─── Material for the task
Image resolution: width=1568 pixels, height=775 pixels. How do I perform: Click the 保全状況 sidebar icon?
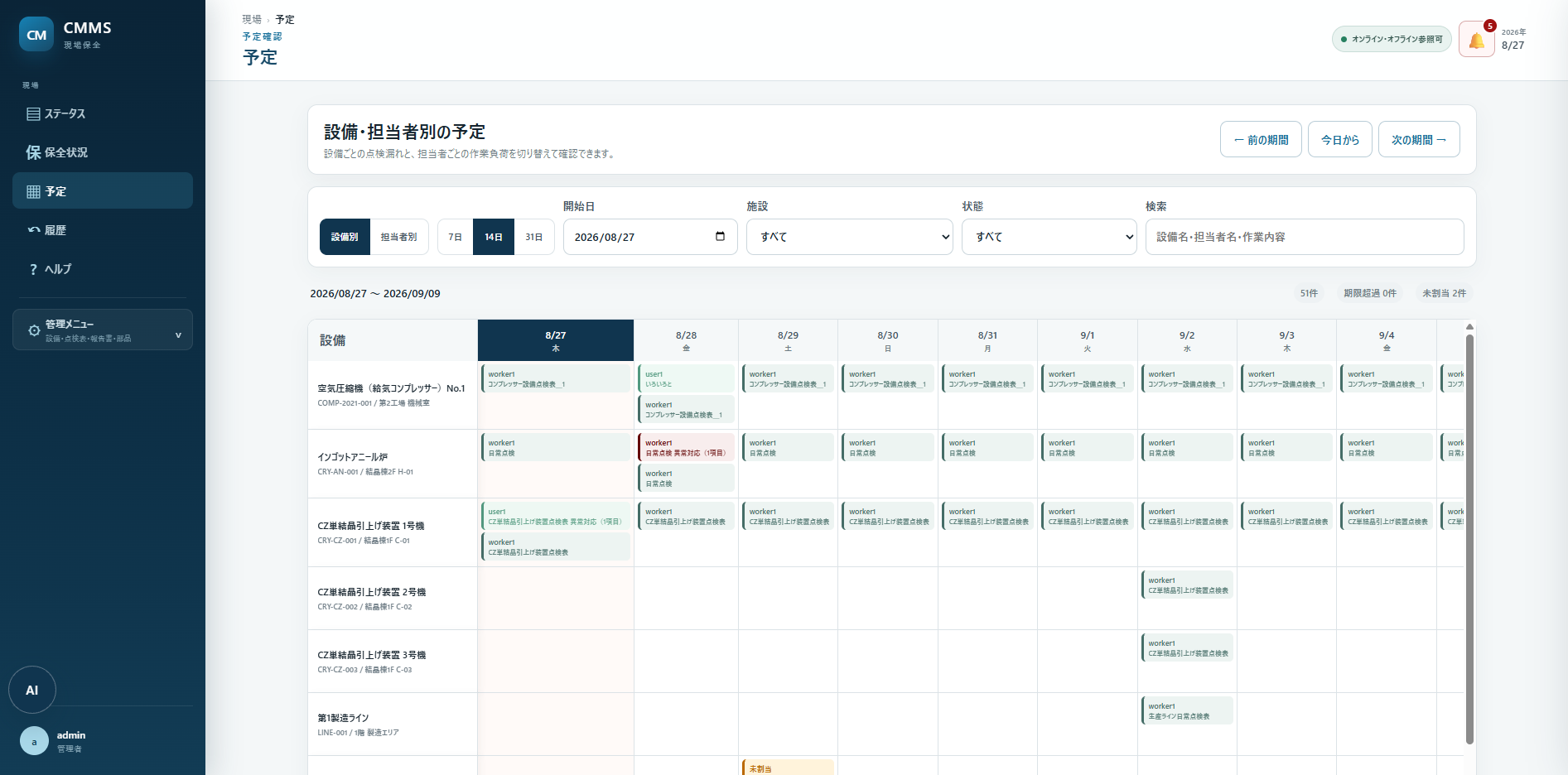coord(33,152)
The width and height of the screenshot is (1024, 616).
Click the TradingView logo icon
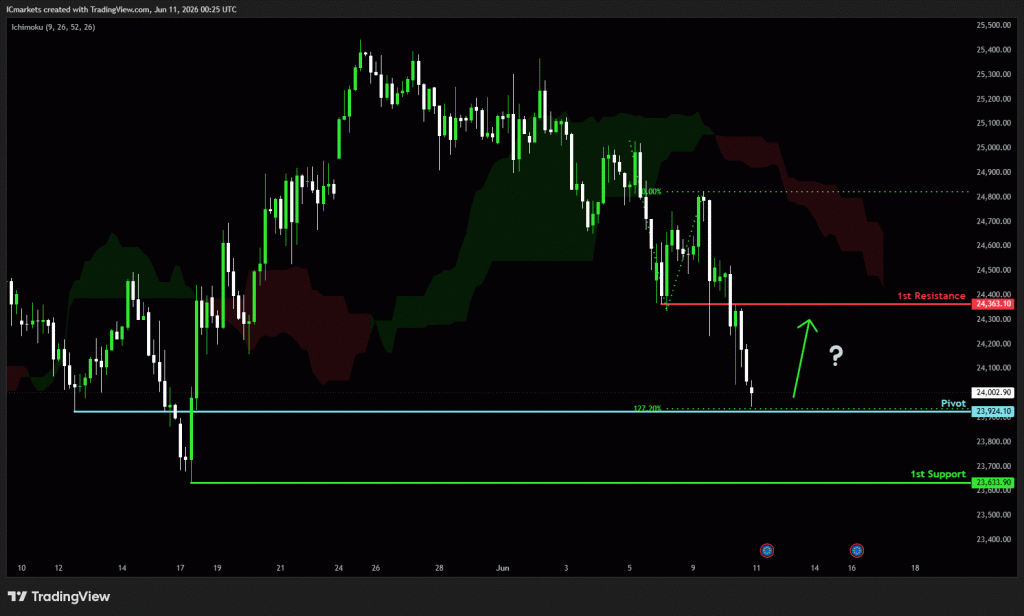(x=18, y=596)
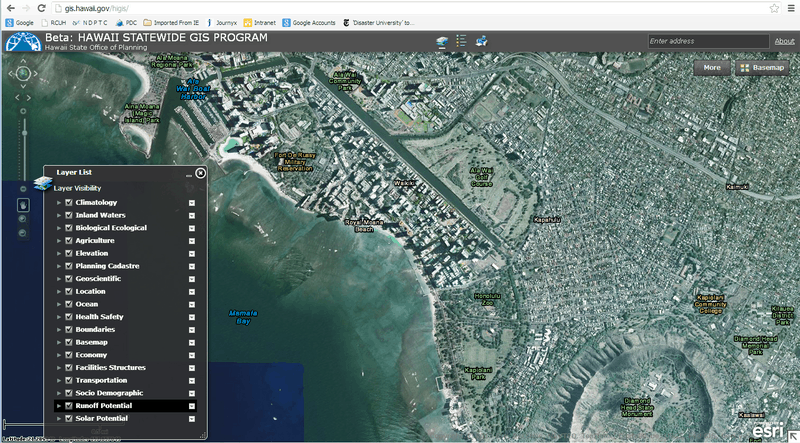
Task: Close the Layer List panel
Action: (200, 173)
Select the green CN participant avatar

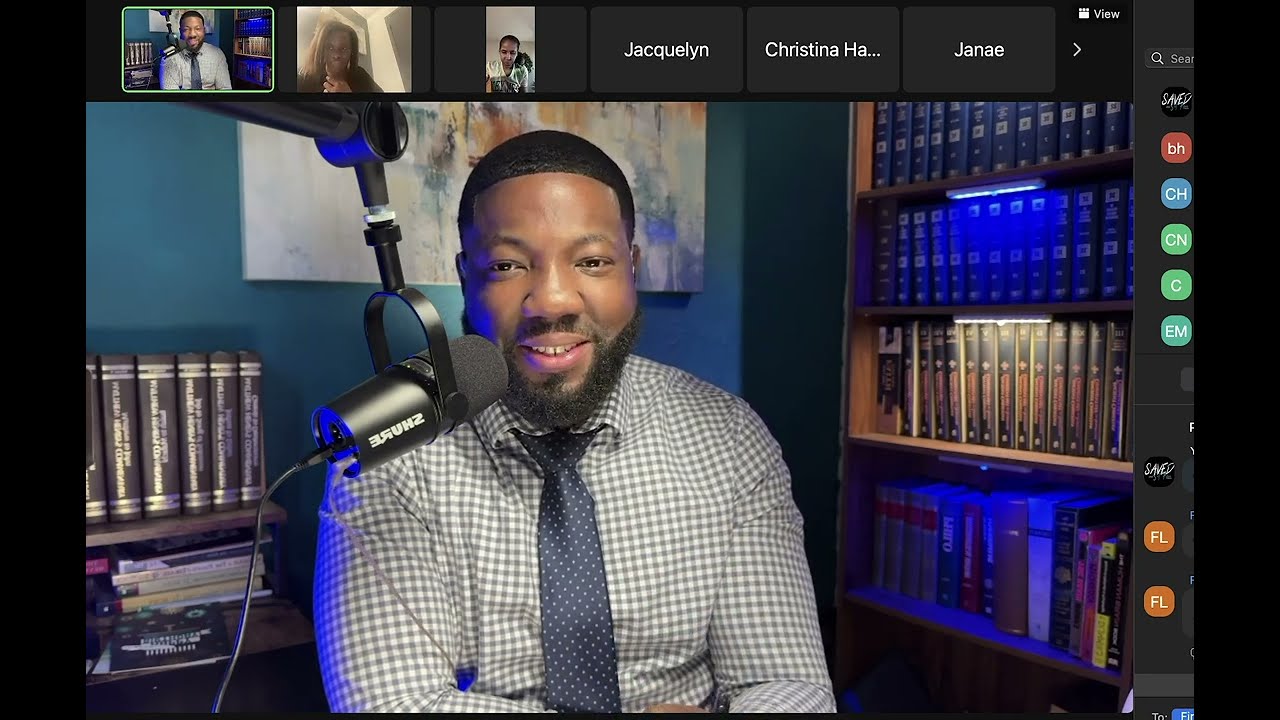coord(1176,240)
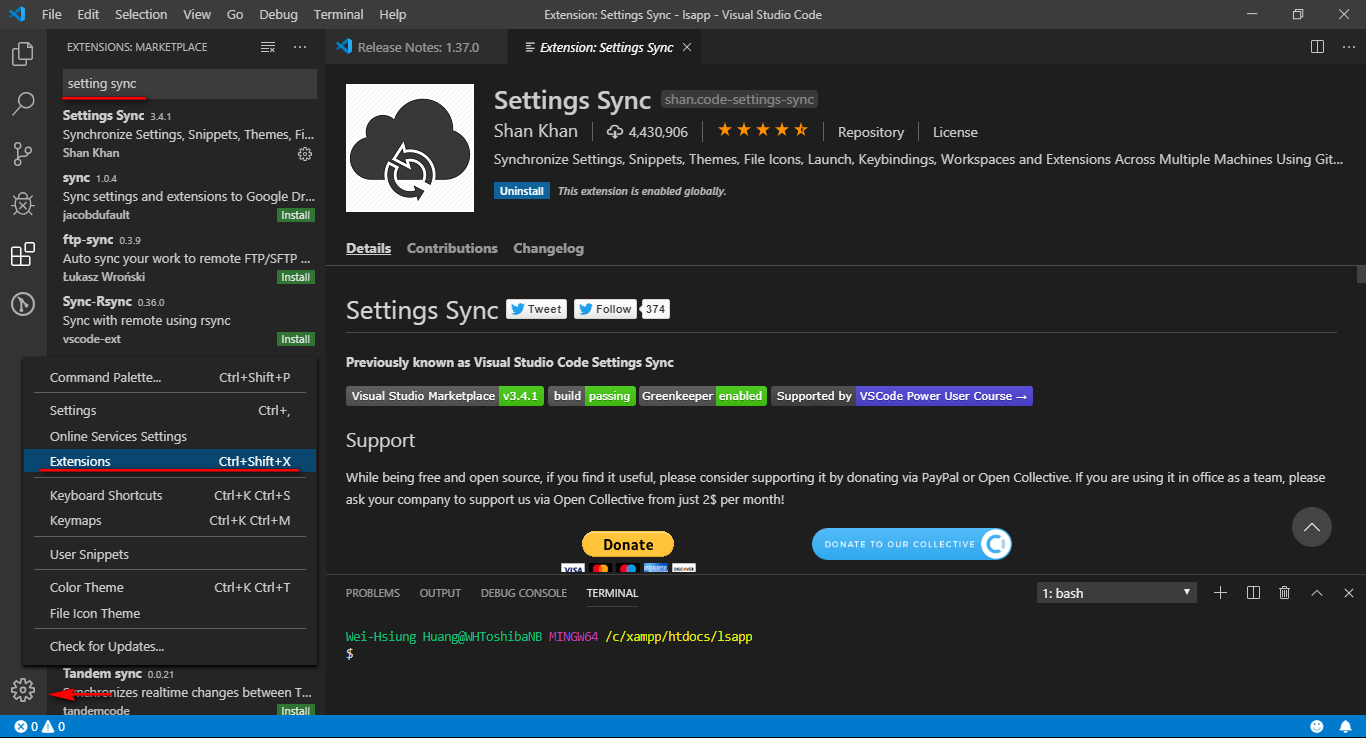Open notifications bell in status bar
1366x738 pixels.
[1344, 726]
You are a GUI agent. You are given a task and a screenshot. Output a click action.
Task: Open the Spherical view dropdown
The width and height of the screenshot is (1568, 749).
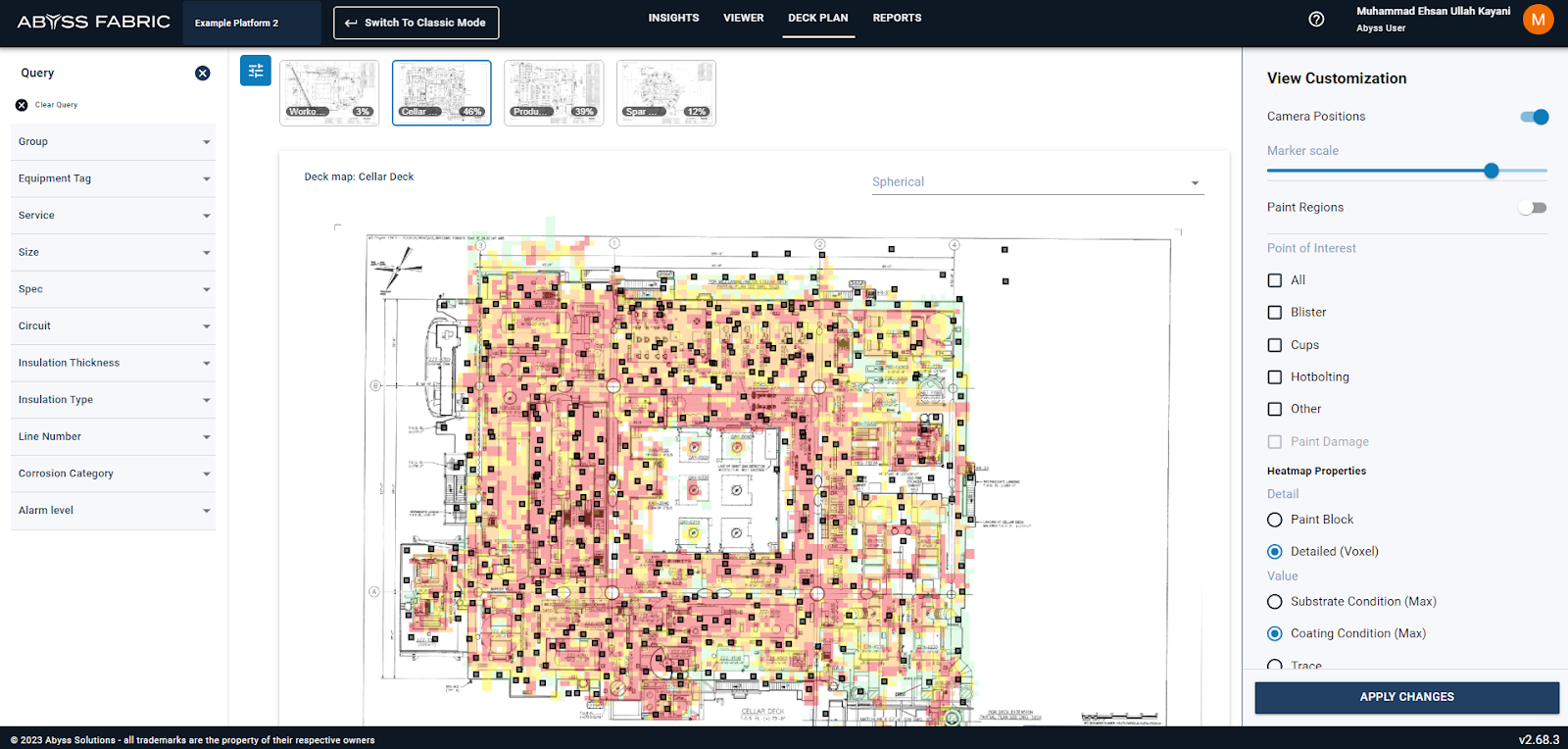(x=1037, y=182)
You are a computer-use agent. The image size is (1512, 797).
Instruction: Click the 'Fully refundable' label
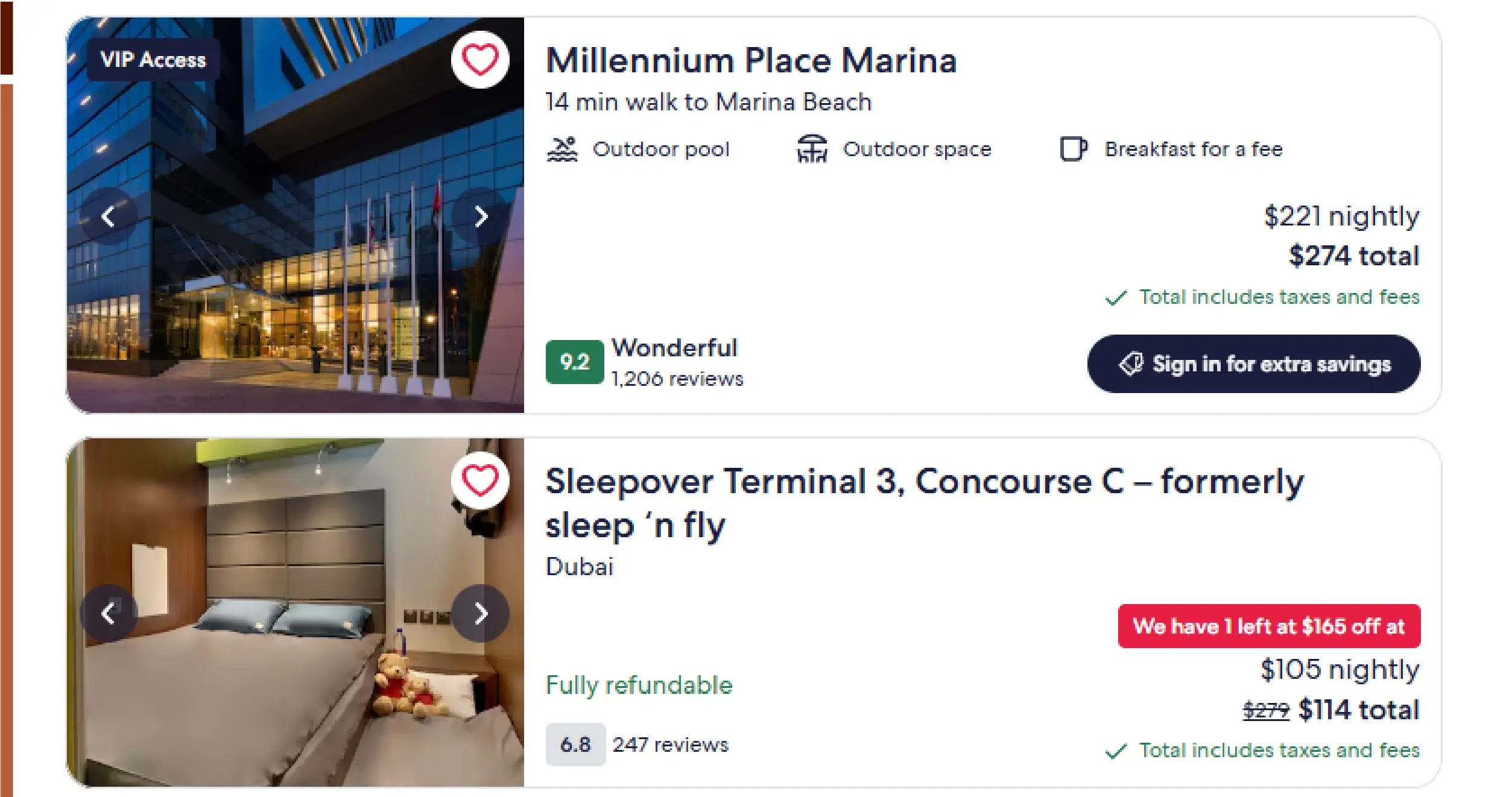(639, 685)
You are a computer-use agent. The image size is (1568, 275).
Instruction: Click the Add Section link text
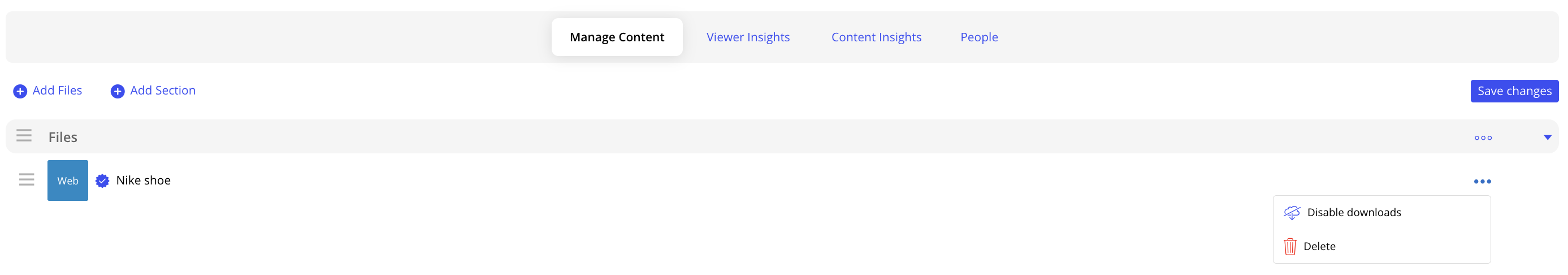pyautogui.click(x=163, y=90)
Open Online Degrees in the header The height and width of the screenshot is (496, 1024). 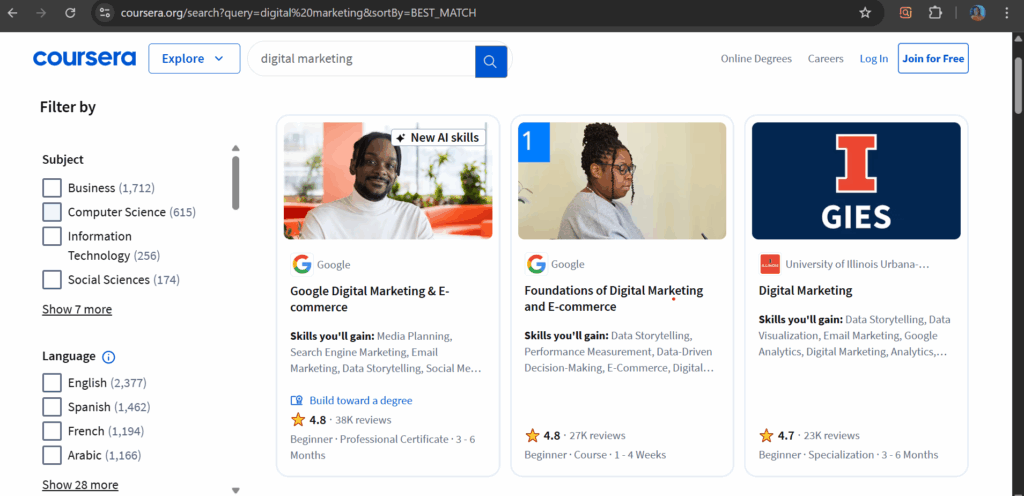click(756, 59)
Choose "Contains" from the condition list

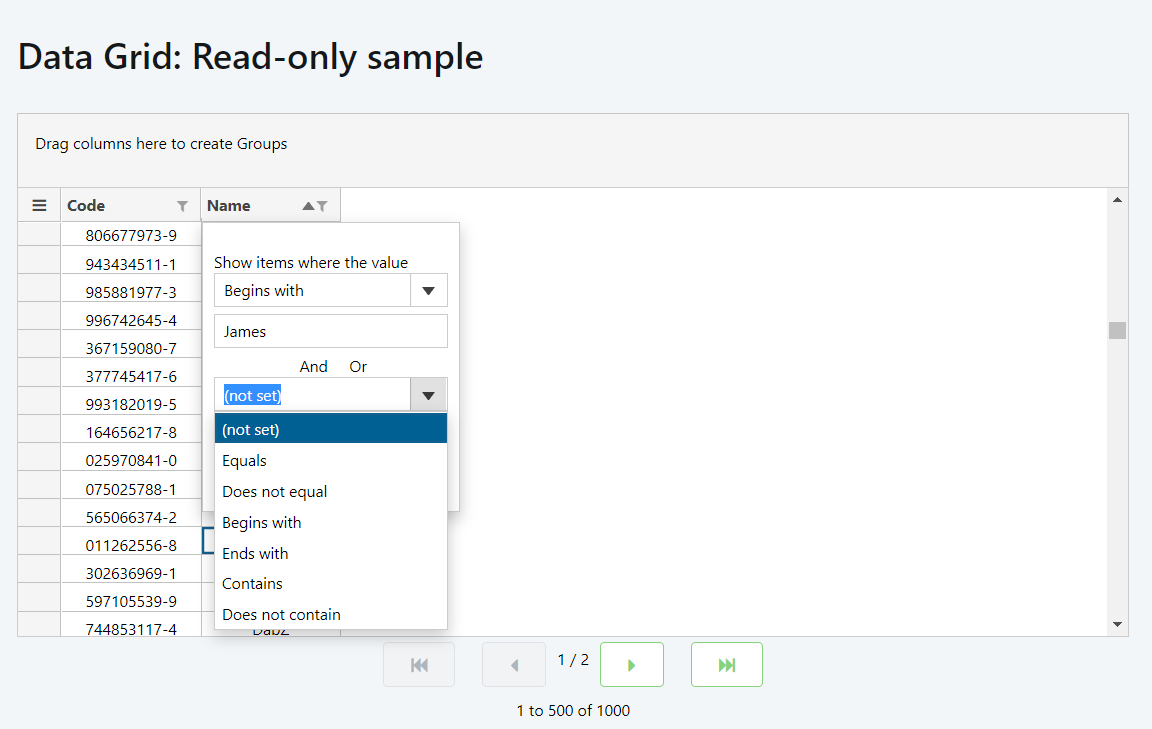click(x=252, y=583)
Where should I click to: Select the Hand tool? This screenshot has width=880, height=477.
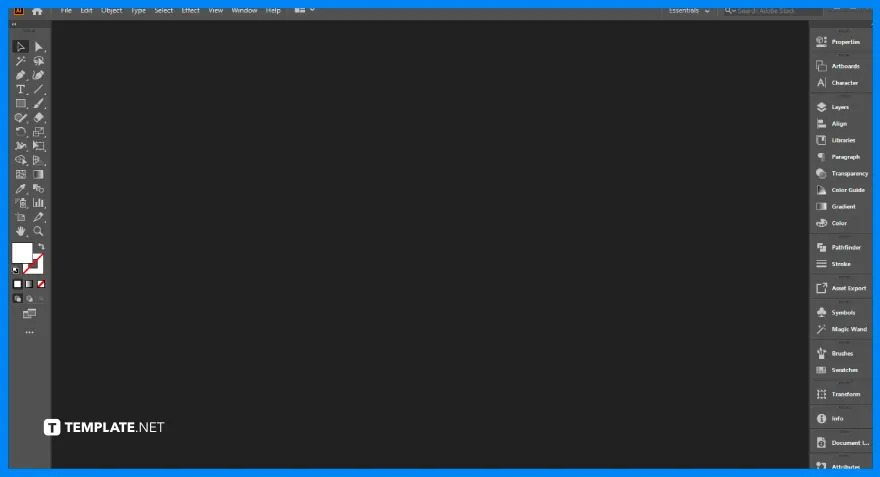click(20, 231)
──────
- Exercise objective: Count the lines above that include the word "size". Reply with that number alone.

- Problem solution: 2